Nothing in this Declaration shall be construed to affect the National Vaccine Injury Compensation Program, including an injured party’s ability to obtain compensation under that program.  Covered countermeasures that are subject to the National Vaccine Injury Compensation Program . . . are covered under this Declaration for the purposes of liability immunity and injury compensation only to the extent that injury compensation is not provided under that Program.  All other terms and conditions of the Declaration apply to such covered countermeasures.

Third Amendment to Declaration Under the Public Readiness and Emergency Preparedness Act for Medical Countermeasures Against COVID-19, at 12th page (unnumbered) (emphasis added).

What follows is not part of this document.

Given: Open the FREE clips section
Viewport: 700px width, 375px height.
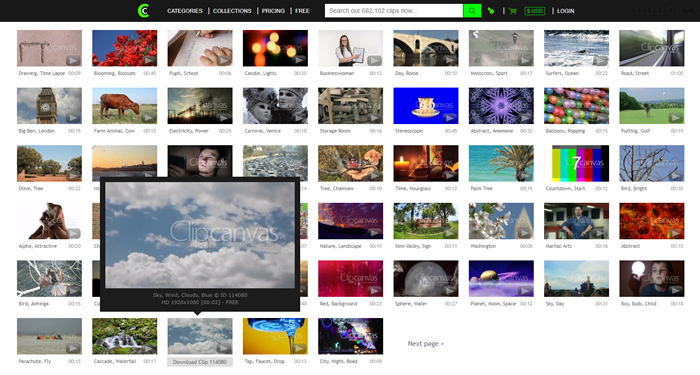Looking at the screenshot, I should (x=302, y=11).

Given the sweeping scope of PREP Act immunity (see our prior post), the combined effect of these two actions appears to create a bizarre disparity – if childhood vaccines are administered by less trained pharmacists and pharmacy interns, those persons are immune from all injury claims (subject only to the PREP Act’s largely undefined immunity program under 42 U.S.C. §247d-6e(a)).  But if the same vaccines are administered by other health care providers, those providers remain subject to negligence liability under the Vaccine Act for SIRVA and vasovagal syncope, as described above.  To us this disparity, disadvantaging doctors and nurses (covered only by the Vaccine Act) as compared to pharmacists (covered only by the PREP Act), makes no sense.  We question whether HHS’ right hand knows what HHS’ left hand is doing.

This latest development also raises a broader question as to which we admit we do not know the answer:  As to any eventual COVID-19 vaccine, will compensation for (almost certainly inevitable) vaccine-related injuries be governed by the Vaccine Act’s compensation system – which 85 Fed. Reg. 43,791 treats as primarily concerned with “childhood” vaccines – or will such compensation be provided under the heretofore largely undefined standards of the PREP Act’s compensation system?